Давно уж это было; все это снится мне теперь, как во сне.
Помню, как я вошел в острог. Это было вечером, в декабре месяце. Уже
смеркалось; народ возвращался с работы; готовились к поверке. Усатый
унтер-офицер отворил мне наконец двери в этот странный дом, в котором я должен
был пробыть столько лет, вынести столько таких ощущений, о которых, не испытав
их на самом деле, я бы не мог иметь даже приблизительного понятия. Например, я
бы никогда не мог представить себе: что страшного и мучительного в том, что я
во все десять лет моей каторги ни разу, ни одной минуты не буду один? На работе
всегда под конвоем, дома с двумястами товарищей и ни разу, ни разу – один!
Впрочем, к этому ли еще мне надо было привыкать!
Были здесь убийцы невзначай и убийцы по ремеслу, разбойники
и атаманы разбойников. Были просто мазурики и бродяги-промышленники по находным
деньгам или по столевской части. Были и такие, про которых трудно решить: за
что бы, кажется, они могли прийти сюда?
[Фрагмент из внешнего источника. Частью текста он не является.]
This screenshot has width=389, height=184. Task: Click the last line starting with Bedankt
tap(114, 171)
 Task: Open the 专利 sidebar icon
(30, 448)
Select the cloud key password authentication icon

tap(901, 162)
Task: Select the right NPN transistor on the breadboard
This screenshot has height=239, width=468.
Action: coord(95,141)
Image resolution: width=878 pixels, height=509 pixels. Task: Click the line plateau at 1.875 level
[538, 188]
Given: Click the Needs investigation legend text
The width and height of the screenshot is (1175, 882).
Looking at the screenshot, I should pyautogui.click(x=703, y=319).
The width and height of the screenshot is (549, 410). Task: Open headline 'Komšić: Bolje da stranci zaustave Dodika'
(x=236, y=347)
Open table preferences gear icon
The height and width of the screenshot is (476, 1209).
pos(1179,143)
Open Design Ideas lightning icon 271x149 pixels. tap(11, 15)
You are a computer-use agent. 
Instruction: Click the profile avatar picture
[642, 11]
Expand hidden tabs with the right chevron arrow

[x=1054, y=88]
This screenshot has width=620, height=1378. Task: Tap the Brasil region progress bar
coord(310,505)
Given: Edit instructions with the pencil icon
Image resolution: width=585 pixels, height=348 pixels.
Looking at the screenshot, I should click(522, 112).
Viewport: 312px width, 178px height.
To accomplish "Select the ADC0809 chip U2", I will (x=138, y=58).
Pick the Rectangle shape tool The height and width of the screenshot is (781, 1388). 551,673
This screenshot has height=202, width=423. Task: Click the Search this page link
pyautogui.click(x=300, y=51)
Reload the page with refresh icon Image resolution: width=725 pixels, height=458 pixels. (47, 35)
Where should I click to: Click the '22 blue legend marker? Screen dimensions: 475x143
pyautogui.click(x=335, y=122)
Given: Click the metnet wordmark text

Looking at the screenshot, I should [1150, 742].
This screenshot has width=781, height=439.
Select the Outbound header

А между тем у всякого была своя
повесть, смутная и тяжелая, как угар от вчерашнего хмеля. Вообще о былом своем
они говорили мало, не любили рассказывать и, видимо, старались не думать о
прошедшем. Я знал из них даже убийц до того веселых, до того никогда не
задумывающихся, что можно было биться об заклад, что никогда совесть не сказала
им никакого упрека. Но были и мрачные дни, почти всегда молчаливые. Вообще
жизнь свою редко кто рассказывал, да и любопытство было не в моде, как-то не в
обычае, не принято. Так разве, изредка, разговорится кто-нибудь от безделья, а
другой хладнокровно и мрачно слушает. Никто здесь никого не мог удивить. «Мы –
народ грамотный!» – говорили они часто, с каким-то странным самодовольствием.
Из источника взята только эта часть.